Vladimir Fedorovich Dzhunkovsky was a witness to Russia’s unfolding tragedy—from Tsar Alexander II’s Great Reforms, through world war, revolution, the rise of a new regime, and finally, his country’s descent into terror under Stalin. But Dzhunkovsky was not just a passive observer—he was an active participant in his troubled and turbulent times, often struggling against the tide. In the centennial of the Russian revolution, his story takes on special significance.
Highly readable, Overtaken by the Night captivates on many levels. It is a gripping biography of a man of many faces, a behind-the-curtain look at the inner workings of Russian politics at its highest levels, and also an engrossing account of ordinary Russians engulfed by swiftly moving political and social currents.
Dzhunkovsky served as a confidant in the tsar’s imperial court and as governor in Moscow province during and after the 1905 revolution. In 1913 he became the empire’s security chief, determined to reform the practices of the dreaded tsarist political police, the Okhrana. Dismissed from office for daring to investigate and warn Tsar Nicholas about Rasputin, his path led him into combat on the battlefields of the First World War. A natural leader of men, he held his units together even as revolution spilled into the trenches. Arrested as a counterrevolutionary in 1918 and imprisoned until 1921, Dzhunkovsky avoided execution thanks to an outpouring of public support and his reputation for treating revolutionaries with fairness and dignity. Although later he consulted for the Stalinist secret police, he was tried and executed in 1938 as an enemy of the people.
Based on Dzhunkovsky’s detailed memoirs and extensive archival research, Overtaken by the Night paints a fascinating picture of an important figure. Dzhunkovsky's incredible life reveals much about a long and crucial period in Russian history. It is a story of Russia in revolution reminiscent of the fictional Doctor Zhivago, but perhaps even more extraordinary for being true.
About the Author
Richard G. Robbins Jr. is professor emeritus of history at the University of New Mexico. He is the author of Famine in Russia, 1891-1892: The Imperial Government Responds to a Crisis and The Tsar’s Viceroys: Russian Provincial Governors in the Last Years of the Empire.
"Overtaken by the Night is an extremely detailed account of Vladimir Dzhunkovsky’s life. His story spans not just one, but several of the most tumultuous periods in modern Russian history, and Robbins nicely positions Dzhunkovsky’s life as a way to tell the story of the Soviet revolution from its inception to its bloody aftermath.
Dzhunkovsky played prominent roles in some of Russia’s most important history: World War I, the fall of the monarchy, the communist revolution, and Stalin’s purges leading up to World War II.
Along with Dzhunkovsky’s public life, Robbins uses his memoirs and other historical sources to describe his personal life, from his early love for a married woman to his private thoughts on key intelligence operations. Overtaken by the Night is a long and thorough tome, a well-researched biography of a consistently influential Russian leader."

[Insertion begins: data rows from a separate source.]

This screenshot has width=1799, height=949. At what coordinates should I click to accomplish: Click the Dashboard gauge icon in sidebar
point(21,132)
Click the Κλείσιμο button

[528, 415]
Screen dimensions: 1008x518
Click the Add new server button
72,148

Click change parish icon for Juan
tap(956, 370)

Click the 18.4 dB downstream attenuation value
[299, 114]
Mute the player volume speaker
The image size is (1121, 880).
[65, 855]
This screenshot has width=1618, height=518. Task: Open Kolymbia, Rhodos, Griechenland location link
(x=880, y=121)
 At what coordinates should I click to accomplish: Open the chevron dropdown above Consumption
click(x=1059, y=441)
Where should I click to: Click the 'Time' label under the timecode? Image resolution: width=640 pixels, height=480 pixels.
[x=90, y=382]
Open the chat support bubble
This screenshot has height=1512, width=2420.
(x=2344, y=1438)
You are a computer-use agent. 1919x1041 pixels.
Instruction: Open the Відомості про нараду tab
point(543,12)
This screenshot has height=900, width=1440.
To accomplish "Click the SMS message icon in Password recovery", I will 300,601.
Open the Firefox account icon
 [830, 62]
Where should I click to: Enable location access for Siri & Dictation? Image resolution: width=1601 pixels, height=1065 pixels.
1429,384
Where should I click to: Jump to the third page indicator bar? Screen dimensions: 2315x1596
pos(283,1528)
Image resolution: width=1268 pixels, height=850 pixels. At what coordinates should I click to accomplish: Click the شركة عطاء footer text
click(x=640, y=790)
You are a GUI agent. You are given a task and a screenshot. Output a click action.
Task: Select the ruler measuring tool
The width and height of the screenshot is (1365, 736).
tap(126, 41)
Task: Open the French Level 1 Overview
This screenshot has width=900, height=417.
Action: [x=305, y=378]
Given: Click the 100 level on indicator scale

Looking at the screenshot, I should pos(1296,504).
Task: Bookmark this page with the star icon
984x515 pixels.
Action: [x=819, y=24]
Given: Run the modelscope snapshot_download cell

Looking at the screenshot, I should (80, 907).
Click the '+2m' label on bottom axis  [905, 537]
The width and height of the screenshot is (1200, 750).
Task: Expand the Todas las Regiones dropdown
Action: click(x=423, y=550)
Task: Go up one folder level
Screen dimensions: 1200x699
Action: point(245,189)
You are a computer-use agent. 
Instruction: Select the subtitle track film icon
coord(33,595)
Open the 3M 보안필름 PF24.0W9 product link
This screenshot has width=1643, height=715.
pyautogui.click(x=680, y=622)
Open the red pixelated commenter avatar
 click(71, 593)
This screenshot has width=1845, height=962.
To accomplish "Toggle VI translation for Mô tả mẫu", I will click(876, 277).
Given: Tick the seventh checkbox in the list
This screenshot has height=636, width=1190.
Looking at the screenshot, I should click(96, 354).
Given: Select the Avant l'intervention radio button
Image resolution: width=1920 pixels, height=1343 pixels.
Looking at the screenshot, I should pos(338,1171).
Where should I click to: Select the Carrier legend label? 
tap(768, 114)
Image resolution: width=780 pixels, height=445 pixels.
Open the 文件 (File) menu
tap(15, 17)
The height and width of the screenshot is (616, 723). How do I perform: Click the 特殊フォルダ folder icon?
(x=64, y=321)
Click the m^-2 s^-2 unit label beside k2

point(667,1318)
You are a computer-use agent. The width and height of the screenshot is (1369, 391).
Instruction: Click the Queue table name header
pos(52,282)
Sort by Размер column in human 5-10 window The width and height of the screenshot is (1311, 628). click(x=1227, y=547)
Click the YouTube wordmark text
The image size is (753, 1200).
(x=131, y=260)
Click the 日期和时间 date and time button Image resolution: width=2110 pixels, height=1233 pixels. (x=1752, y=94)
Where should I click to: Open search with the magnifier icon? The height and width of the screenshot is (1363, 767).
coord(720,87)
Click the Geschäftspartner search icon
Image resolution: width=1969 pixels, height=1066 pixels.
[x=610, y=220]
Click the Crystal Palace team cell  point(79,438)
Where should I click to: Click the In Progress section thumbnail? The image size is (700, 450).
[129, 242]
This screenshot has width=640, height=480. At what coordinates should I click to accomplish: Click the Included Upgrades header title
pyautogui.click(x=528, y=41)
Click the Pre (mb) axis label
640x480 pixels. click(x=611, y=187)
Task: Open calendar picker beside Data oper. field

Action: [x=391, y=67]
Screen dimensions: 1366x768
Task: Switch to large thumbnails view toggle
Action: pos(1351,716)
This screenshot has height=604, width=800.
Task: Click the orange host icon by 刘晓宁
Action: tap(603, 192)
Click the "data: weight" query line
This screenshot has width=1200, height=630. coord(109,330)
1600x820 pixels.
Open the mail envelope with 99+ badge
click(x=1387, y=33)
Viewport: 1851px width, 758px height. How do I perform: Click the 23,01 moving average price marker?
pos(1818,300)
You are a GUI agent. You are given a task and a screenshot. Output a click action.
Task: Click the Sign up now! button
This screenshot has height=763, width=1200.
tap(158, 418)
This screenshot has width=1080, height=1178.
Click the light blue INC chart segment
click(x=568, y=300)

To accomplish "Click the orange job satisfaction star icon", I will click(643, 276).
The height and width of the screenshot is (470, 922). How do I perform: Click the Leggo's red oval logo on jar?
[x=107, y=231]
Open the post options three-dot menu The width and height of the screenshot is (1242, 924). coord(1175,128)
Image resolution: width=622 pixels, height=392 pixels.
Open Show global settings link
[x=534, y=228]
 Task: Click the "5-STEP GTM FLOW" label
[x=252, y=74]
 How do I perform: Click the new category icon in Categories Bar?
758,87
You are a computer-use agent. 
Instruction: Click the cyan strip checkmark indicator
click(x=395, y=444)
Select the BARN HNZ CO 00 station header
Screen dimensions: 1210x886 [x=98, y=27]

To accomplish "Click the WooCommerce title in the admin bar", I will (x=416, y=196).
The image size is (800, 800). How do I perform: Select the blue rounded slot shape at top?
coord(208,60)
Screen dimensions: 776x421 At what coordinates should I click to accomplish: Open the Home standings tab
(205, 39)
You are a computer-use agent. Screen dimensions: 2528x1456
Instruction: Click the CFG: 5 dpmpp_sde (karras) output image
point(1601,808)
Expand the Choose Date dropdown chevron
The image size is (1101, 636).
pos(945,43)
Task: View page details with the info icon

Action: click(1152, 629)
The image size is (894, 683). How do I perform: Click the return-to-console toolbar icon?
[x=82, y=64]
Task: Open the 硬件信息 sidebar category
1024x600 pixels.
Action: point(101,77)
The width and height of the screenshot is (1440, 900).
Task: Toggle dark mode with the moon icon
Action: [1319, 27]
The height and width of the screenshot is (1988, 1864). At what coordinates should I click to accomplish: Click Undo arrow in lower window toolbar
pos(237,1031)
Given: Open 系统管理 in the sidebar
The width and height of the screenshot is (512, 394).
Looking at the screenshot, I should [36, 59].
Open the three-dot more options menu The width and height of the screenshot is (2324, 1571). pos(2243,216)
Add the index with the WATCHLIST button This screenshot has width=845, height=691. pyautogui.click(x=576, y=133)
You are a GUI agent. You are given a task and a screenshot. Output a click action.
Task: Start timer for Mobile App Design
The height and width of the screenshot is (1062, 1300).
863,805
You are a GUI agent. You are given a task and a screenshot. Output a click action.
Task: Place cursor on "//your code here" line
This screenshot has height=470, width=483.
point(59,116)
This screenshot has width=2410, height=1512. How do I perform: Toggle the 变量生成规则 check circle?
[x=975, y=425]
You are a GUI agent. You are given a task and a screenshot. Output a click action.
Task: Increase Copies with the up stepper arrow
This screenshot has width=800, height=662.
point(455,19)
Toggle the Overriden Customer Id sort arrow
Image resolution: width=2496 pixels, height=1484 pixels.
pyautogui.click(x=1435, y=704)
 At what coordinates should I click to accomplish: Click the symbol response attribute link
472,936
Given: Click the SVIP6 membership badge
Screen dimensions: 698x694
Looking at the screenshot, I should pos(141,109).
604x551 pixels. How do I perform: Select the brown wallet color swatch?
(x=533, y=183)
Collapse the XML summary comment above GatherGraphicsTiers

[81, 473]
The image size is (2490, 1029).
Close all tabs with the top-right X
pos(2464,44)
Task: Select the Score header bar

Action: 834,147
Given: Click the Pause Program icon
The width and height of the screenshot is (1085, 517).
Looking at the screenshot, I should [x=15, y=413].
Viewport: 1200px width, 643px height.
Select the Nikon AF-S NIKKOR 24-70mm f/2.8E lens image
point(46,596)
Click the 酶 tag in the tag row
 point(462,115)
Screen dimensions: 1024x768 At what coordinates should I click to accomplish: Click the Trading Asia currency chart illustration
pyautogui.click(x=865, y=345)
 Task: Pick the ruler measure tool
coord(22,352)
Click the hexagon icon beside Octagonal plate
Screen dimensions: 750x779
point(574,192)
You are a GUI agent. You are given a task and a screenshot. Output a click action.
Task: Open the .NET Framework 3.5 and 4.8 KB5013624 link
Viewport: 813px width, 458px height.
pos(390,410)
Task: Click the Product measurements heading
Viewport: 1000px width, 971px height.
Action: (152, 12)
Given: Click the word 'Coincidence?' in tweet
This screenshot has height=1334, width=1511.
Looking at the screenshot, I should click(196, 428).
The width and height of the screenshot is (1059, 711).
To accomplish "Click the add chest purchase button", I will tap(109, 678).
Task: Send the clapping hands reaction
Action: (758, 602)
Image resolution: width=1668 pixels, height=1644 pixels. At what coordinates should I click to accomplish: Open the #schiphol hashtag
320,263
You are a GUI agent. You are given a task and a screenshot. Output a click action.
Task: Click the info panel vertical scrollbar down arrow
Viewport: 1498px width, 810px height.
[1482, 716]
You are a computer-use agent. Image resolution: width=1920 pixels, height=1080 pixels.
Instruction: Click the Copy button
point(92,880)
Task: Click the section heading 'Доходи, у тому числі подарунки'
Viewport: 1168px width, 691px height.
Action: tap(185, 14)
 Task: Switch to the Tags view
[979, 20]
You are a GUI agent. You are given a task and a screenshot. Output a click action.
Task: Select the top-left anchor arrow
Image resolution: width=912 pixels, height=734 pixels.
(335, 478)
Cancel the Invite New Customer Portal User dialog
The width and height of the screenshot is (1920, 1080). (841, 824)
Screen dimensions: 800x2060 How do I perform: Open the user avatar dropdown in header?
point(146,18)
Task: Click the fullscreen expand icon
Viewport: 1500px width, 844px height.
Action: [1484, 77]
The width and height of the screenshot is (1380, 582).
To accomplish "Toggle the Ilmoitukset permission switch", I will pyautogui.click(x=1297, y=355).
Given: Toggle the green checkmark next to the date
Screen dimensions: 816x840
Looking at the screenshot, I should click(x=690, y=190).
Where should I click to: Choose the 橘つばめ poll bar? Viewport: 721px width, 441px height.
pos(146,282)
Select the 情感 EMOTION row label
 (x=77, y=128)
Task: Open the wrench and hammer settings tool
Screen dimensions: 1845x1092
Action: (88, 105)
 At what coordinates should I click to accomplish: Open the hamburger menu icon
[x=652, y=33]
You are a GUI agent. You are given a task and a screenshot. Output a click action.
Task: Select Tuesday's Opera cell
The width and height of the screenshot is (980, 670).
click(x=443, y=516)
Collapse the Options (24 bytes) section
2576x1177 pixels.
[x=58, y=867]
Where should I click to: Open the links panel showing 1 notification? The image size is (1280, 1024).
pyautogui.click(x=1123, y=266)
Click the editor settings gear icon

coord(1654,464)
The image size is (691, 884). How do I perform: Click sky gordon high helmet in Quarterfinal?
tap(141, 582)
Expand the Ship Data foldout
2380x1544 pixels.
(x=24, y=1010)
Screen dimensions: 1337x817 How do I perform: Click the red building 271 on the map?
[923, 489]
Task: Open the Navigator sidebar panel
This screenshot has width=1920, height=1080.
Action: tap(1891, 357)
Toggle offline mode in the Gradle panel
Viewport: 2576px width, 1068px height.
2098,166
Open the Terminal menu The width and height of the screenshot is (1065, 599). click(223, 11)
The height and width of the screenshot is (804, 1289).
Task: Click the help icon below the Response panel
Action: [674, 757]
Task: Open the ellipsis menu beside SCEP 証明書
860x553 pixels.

"The principal actors in the Russian revolution and the end of the monarchy are well studied. However, high-ranking functionaries such as Vladimir Dzhunkovsky (1865-1938), eventually promoted to head of the tzar's gendarmes, often receive little notice. Robbins extensively uses Dzhunkovsky's recently published memoirs to reconstruct the turbulent revolutionary era from the point of view of a nonprincipal actor; one devoted to the tzar but navigating the era while transitioning from statesman to noncitizen (lishentsy) status under Bolshevism. Robbins explains Dzhunkovsky's possible involvement with the counterintelligence effort Operation Trust in the 1920s, which identified anti-Bolsheviks. Though there is a lack of documentary evidence, that Dzhunkovsky, serving a five-year sentence, lived until the Great Purge of the 1930s gives rise to speculation by historians that he consulted with the secret police apparatus to root out counterrevolutionary groups. Later chapters illuminate the end of Russia's fight in World War II and offer more insights into the revolutionary struggle." VERDICT This new account will interest Russian historians and those just beginning to study Russian history.
"To anyone wishing for an intelligent short course in the history of Late Imperial Russia and the turmoil of the Revolution broadly conceived, one linked to the life of a pillar of the Old Regime and exemplar of its best values, I recommend this book."
—The Russian Review
“Richard G. Robbins follows clearly the long and complex life of Vladimir Dzhunkovskii, who held many positions in tsarist Russia, including supervisor of the political police. The book will be required reading for anyone interested in nineteenth-century policing and in dealing with radical movements. Robbins displays literary flair and smoothly incorporates information from the Russian archives and Dzunkovskii’s memoirs.”